Collaboration is key to ensuring Californians get the mental health care they deserve

Partner Spotlight

By: Jodi Nerell
Sutter Health Director of Local Mental Health Engagement

At Sutter Health, we believe mental health is human health. We understand that mental wellness impacts total wellness. We know support is not accessible or available everywhere.

And we realize that we can be part of the solution, working with communities and like-minded organizations like the Steinberg Institute to provide continuous care. This is not an easy charge. There is no “one size fits all” answer. It requires a localized approach and going into communities we serve to find the root cause of any access or disparity issues impacting mental health and addiction care services.

A new approach to crisis care in Placer County demonstrates our commitment to collaborative solutions. A Sutter community health needs assessment found that too many people in Placer County were falling through the cracks, not getting the care they needed. Using that information, Sutter teamed up with Placer County to participate in the Crisis Now Academy, a 10-month learning community designed to support California counties in optimizing their behavioral health and substance use disorder crisis system.

Just this month Placer County opened the Lotus Behavioral Health Crisis Center, a voluntary urgent care center for residents experiencing a mental health crisis. The Lotus Center is one of the core elements identified by the program as a systematic approach to effective crisis care.

Funded by Placer County with community health investments from Sutter Health and others, the Center offers county residents a short-term place to stay where they can decompress for up to two days in a calm environment.
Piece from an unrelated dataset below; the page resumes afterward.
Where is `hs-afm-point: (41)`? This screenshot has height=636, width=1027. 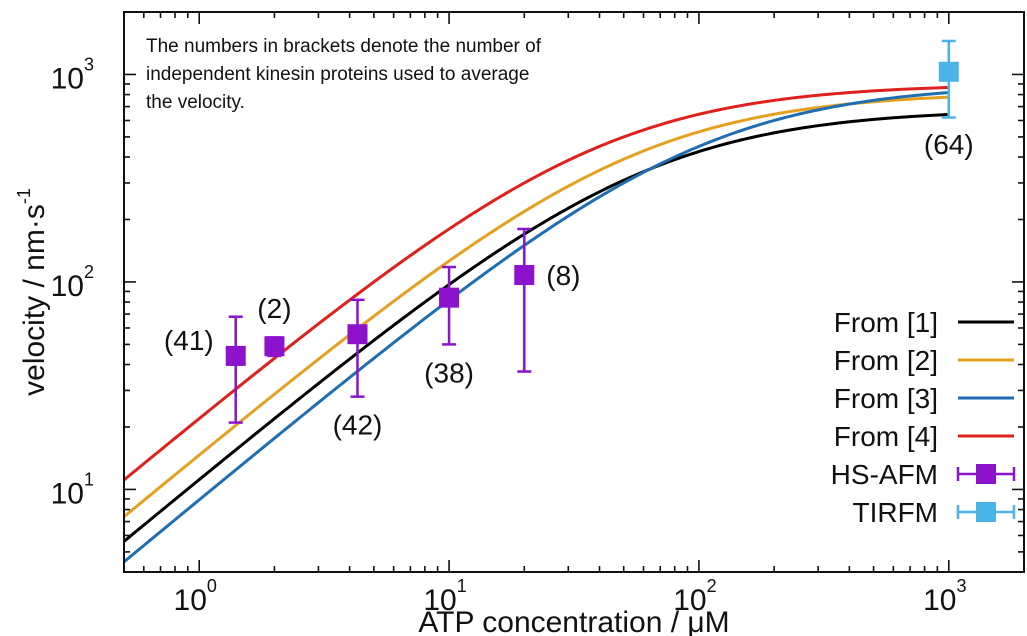
hs-afm-point: (41) is located at coordinates (205, 370).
With the help of trained clinicians, clients work to address the immediate crisis and create a plan to access needed wrap-around services before discharge.

Can this innovative approach work elsewhere? We are committed to finding out by working with our partners and sharing what we learn. We are focused on solidifying the continuum of care for mental health and addiction through data, technology and partnerships.

To do this, we continue to work to understand the barriers to care, among them:

The bifurcation of mental and physical healthcare. Historically, mental and physical health were separately addressed, distinguishing between mind and body.

  • The challenge with early detection. A lack of access to screening for mental health concerns like anxiety and depression can mean later diagnoses, presenting a risk for greater challenges longer than necessary or suicide.
  • A fragmented network of care, fraught with significant gaps. Access to early intervention, treatment and wrap-around support services are highly variable, based on patient geography, resource availability, insurance coverage and socioeconomic status.
  • The lack of adherence to evidence-based training, practices and treatments. Patients are predominantly served with traditional medical approaches rather than progressive, culturally based care approaches that take unique needs into account.
  • A lack of equity in mental healthcare coverage. While mental health parity statutes mandate some insurance companies provide mental healthcare at the same level they cover physical healthcare, this coverage is unevenly implemented and enforced.
  • Policies that challenge mental health financing and reimbursement. The public and private sectors have long funded mental health differently and separately, creating challenges when it comes to access.
  • Catastrophic budget shortages in the public sector. The decrease in funds will result in further loss of services, putting mental health and addiction care in a reactionary mode focused on rationing services.

Across the state, we’ve worked to increase access to mental health and substance-use treatment services. We have supported community-based organizations, helping to expand access to support services under the new California Advancing and Innovating Medi-Cal initiative (Cal-AIM). We’ve added substance-use navigators to 20 of our emergency departments, making 4,000 connections to care in 2021 in one of the most critical access points for medical intervention. This has allowed us to treat immediate needs and help our patients find the longer-term road to recovery.

In Placer County and throughout the state, local government plays a critical role in the design and access to care. Sutter Health consistently supports policies that call for expanded access to care, more robust coverage and increased reimbursement for mental health and substance abuse services. We partnered with counties and a statewide organization to pilot the implementation of standardized 5150 training. We also support regional efforts to implement the new three-digit dialing code 988, which routes callers to the National Suicide Prevention Hotline.

None of this work could happen without local government, community advocates, people with lived experiences and organizations like the Steinberg Institute. As the needs for mental health awareness, early prevention and intervention, equal access and greater quality care continue to escalate, we need to continue to focus on our communities. We need to keep sharing information and best practices. We need to expand access through local partnerships and strategic community health investments.

Only then can we begin to scale mental health care across the state, bringing better access to quality and compassionate mental health care to all Californians.